クッシング病などのACTH産生腫瘍では生物活性のない高分子型ACTHが血中に存在していることが知られている5),6)。各測定キットで使用されている抗体の抗原認識部位(Figure 8)7),8)の違いが高分子型ACTHに対する反応性の差に繋がると考えられ,高分子型ACTH陽性症例では測定キット間で測定値の乖離が生じると報告されている2)。そこで本検討では,クッシング病などの患者血漿を用いて高分子型ACTHに対する反応性についてGFCによる分子量分析を行い比較した。
対照の非機能性下垂体腺腫の場合,三法共に低分子領域に1つのピークが認められ,高分子領域にはピークは出現しなかった。対照はACTH産生腫瘍ではないため,この単一ピークは通常のACTH(ACTH 1-39)であると考えられた。一方,症例1はクッシング病でコルチゾール濃度が正常であるのに対し,ACTH濃度は高値を示している。本法およびAIAは25,000 pg/mL以上,Eclusysは15,000 pg/mLと乖離が認められた。GFCではACTH 1-39のピーク以外に高分子側に3つのピーク(高分子側から#1,#2,#3)が出現した。本法およびAIAは#1~#3のピークすべて,Eclusysは#3のみをACTHとして測り込んでおり,メーカーによって異なる結果となった。症例2(下垂体癌)も症例1と同様の結果であった。

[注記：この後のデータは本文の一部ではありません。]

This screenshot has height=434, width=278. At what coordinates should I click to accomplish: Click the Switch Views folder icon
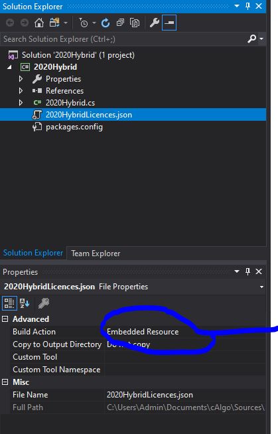[55, 23]
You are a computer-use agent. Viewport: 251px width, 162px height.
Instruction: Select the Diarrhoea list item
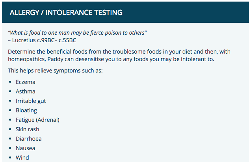[28, 139]
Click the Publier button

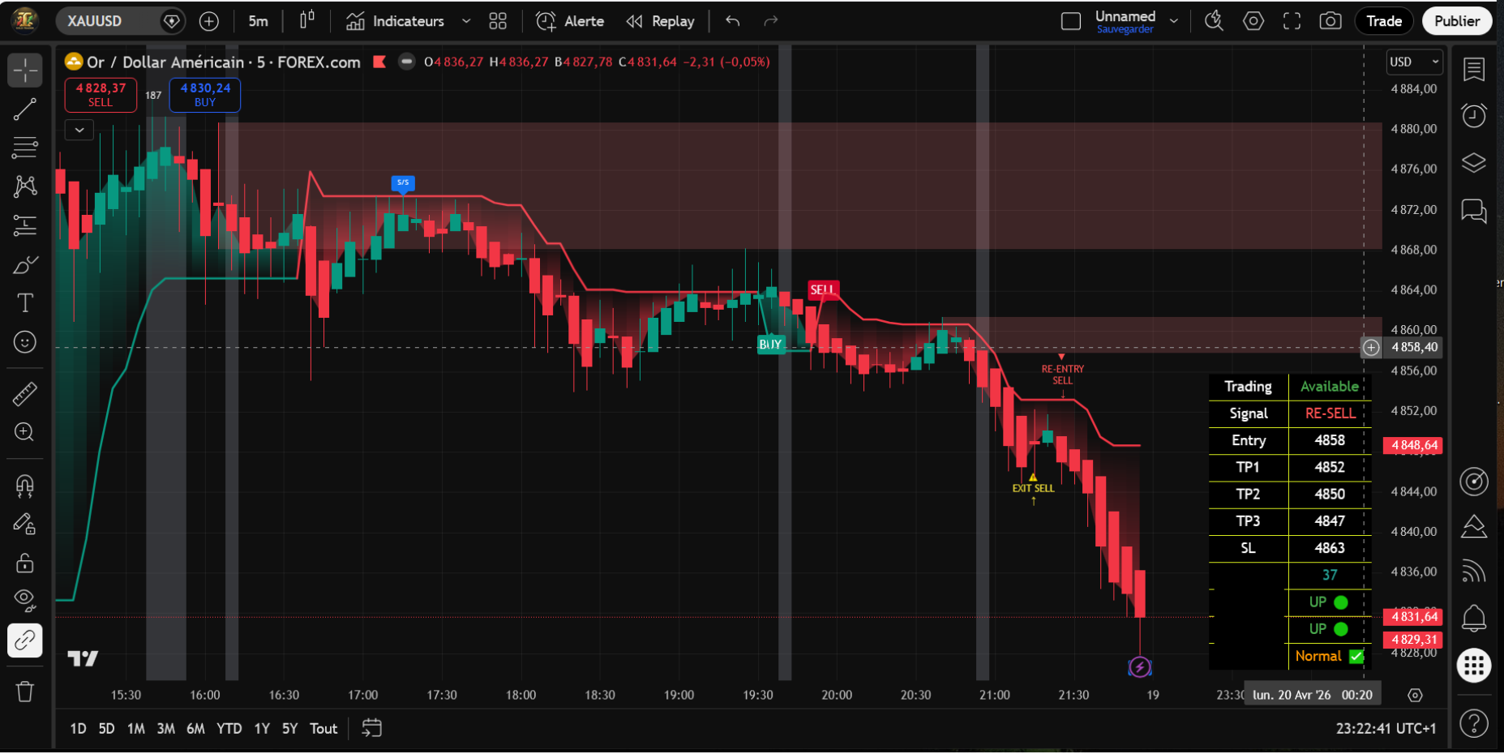1456,21
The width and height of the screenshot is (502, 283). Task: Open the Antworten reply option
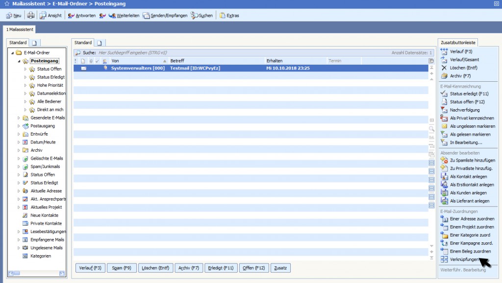82,15
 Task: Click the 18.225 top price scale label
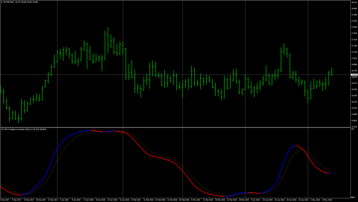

以上の結果より,ACTH産生腫瘍では高分子型ACTHが認められ,それをACTHとして測り込んでいるために測定値が高くなったと考えられた。また,本法はEclusysより多くの高分子型ACTHを測り込むことで高値となり,ACTH産生腫瘍を検出するのに有用であると考えられたが,一方で,各測定キットに使用されている抗体によって抗原認識部位が異なることで高分子型ACTHに対する反応性に差が生じ,相関不良の原因となる可能性が示唆された。今後ACTH測定試薬の相関検討の際には,高分子型ACTHの有無に注意が必要である。
また,クッシング病などのACTH産生腫瘍では腫瘍内におけるPOMCからACTHまでのプロセッシングに必要な切断酵素活性が,下垂体ACTH細胞と異なり不十分になることで7),生物活性のない高分子型ACTHが血中に増加する。そのため,見かけ上のACTHが高くてもクッシング徴候を示さないなど測定値と臨床症状が矛盾する可能性にも注意が必要である。
今回,AIA-パックCL ACTHを検討した結果,基礎特性は良好であることが確認された。
従来から,ACTH測定試薬ではACTH産生腫瘍で出現する高分子型ACTHによる測定値の乖離が認められており,高分子型ACTHに対する反応性が異なるため他キット間で相関不良の原因となる可能性が報告されている。本法はACTH測定値に高分子型ACTHを測り込むことが示唆されたが,一方でACTH産生腫瘍を検出するのにより有用であると考えられた。測定時間も15分と負荷試験の結果報告や外来における迅速結果報告にも対応できることから,本法は日常検査に大いに貢献するものと考えられた。
本論文に関連し,開示すべきCOI 状態にある企業等はありません。